By Stuart Condie


SYDNEY--New Zealand travel-related stocks lost ground Wednesday after a shipment of sub par jet fuel raised concerns about supply leading up to the country's key holiday period.

Routine testing of a fuel shipment raised quality concerns, New Zealand's business ministry said. Suppliers Exxon Mobil Corp., BP Plc and Ampol Ltd.-owned Z Energy Ltd. said in a joint statement that fuel for airport customers would likely be rationed until Dec. 18, when the next shipment is expected to be made available.
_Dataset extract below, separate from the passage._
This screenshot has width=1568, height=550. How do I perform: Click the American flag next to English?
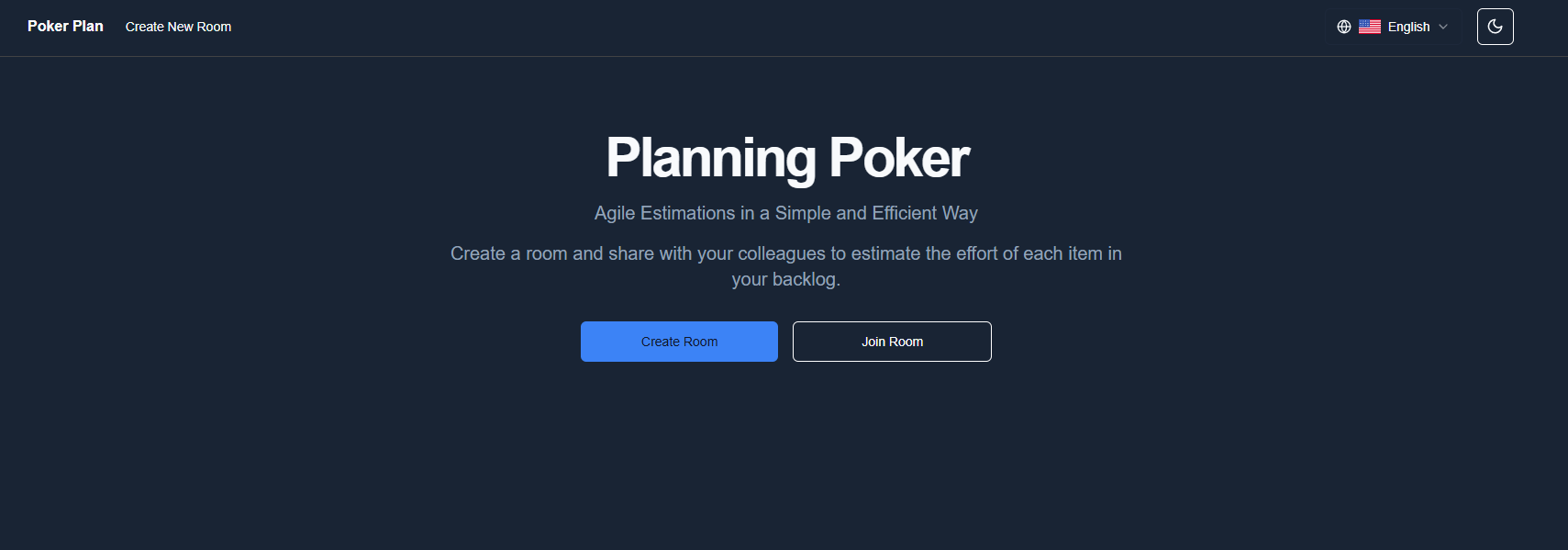(x=1370, y=27)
Shares of Auckland International Airport Ltd., Air New Zealand Ltd. and vehicle-rental firm Tourism Holdings Ltd. shed between 0.5% and 2.5%, helping pull the benchmark NZX-50 index down by 0.2%.
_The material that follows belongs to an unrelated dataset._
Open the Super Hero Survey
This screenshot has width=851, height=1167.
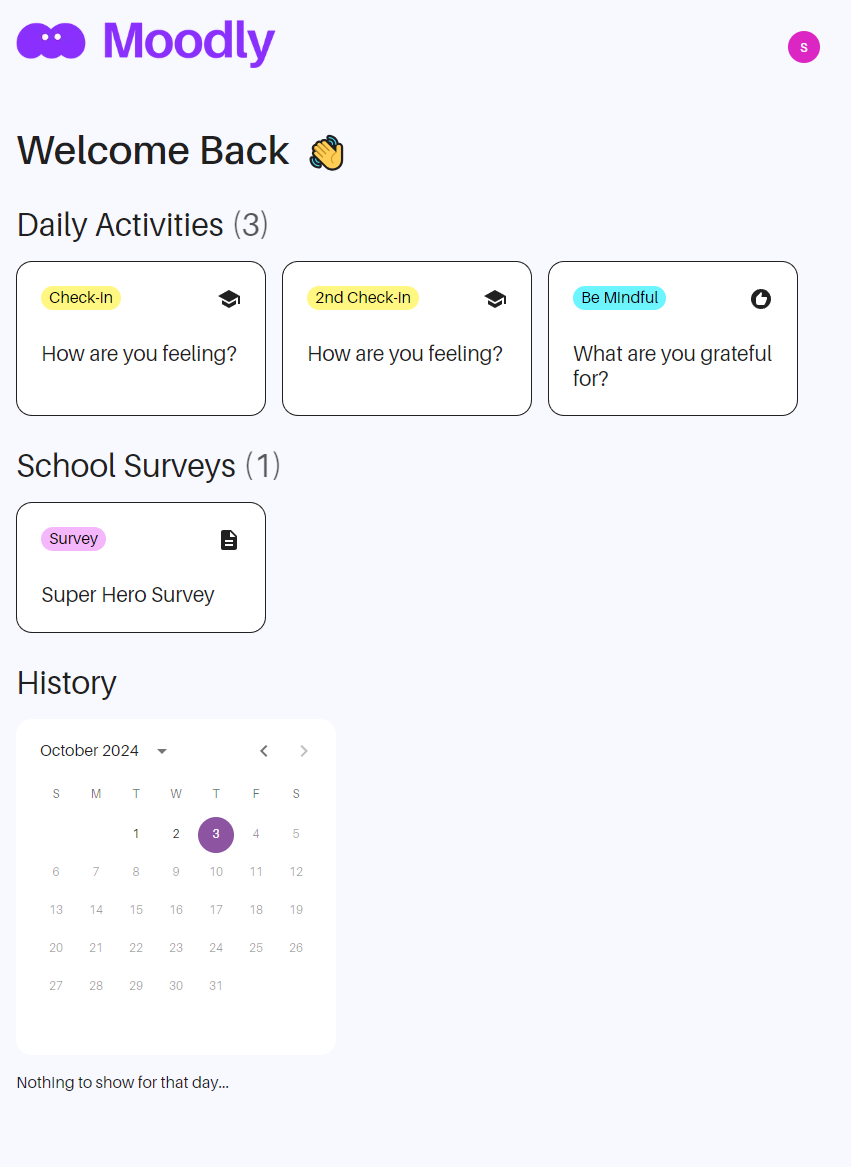coord(128,595)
"Fuel suppliers BP, Mobil and Z are working individually with their customers to determine the level of rationing in place," Z Energy spokesperson Kiri Shannon said.
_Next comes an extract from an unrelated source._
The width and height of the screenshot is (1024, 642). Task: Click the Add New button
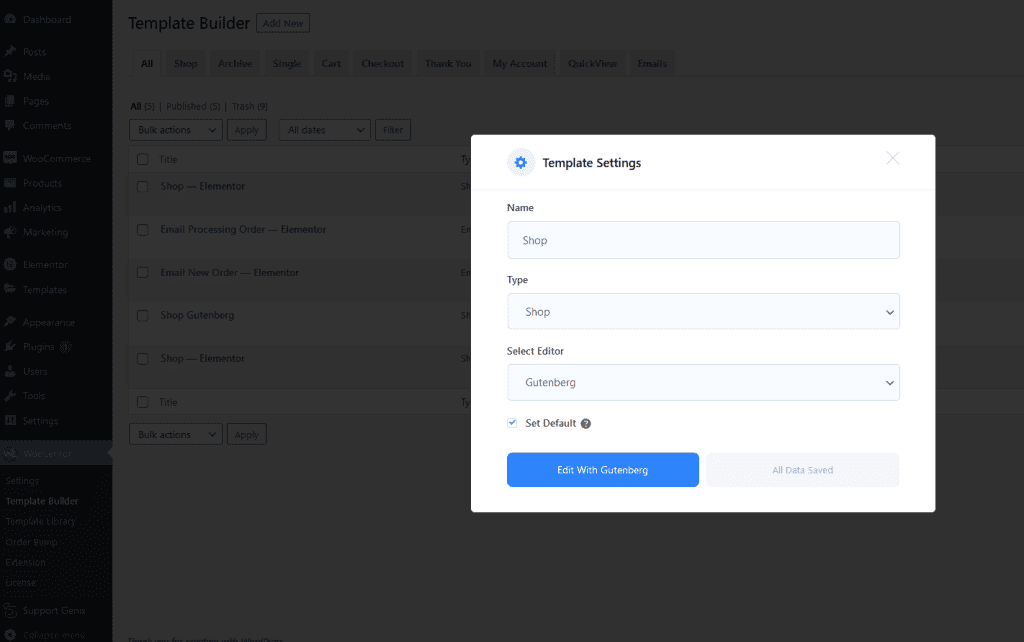point(283,23)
Air New Zealand, the country's national carrier, didn't immediately respond to a request for comment.

"Sometimes fuel does fail a quality test and suppliers are normally able to manage such events without consumers being affected," said Paul Stocks, deputy secretary, building, resources and markets, at New Zealand's Ministry of Business, Innovation and Employment.

"Work is underway to understand the potential impact on airlines and air travel, if any," Mr. Stocks added.

The next shipment of jet fuel is due to arrive in New Zealand on Dec. 12, Mr. Stocks said. There was no impact on gasoline or diesel supply, he added.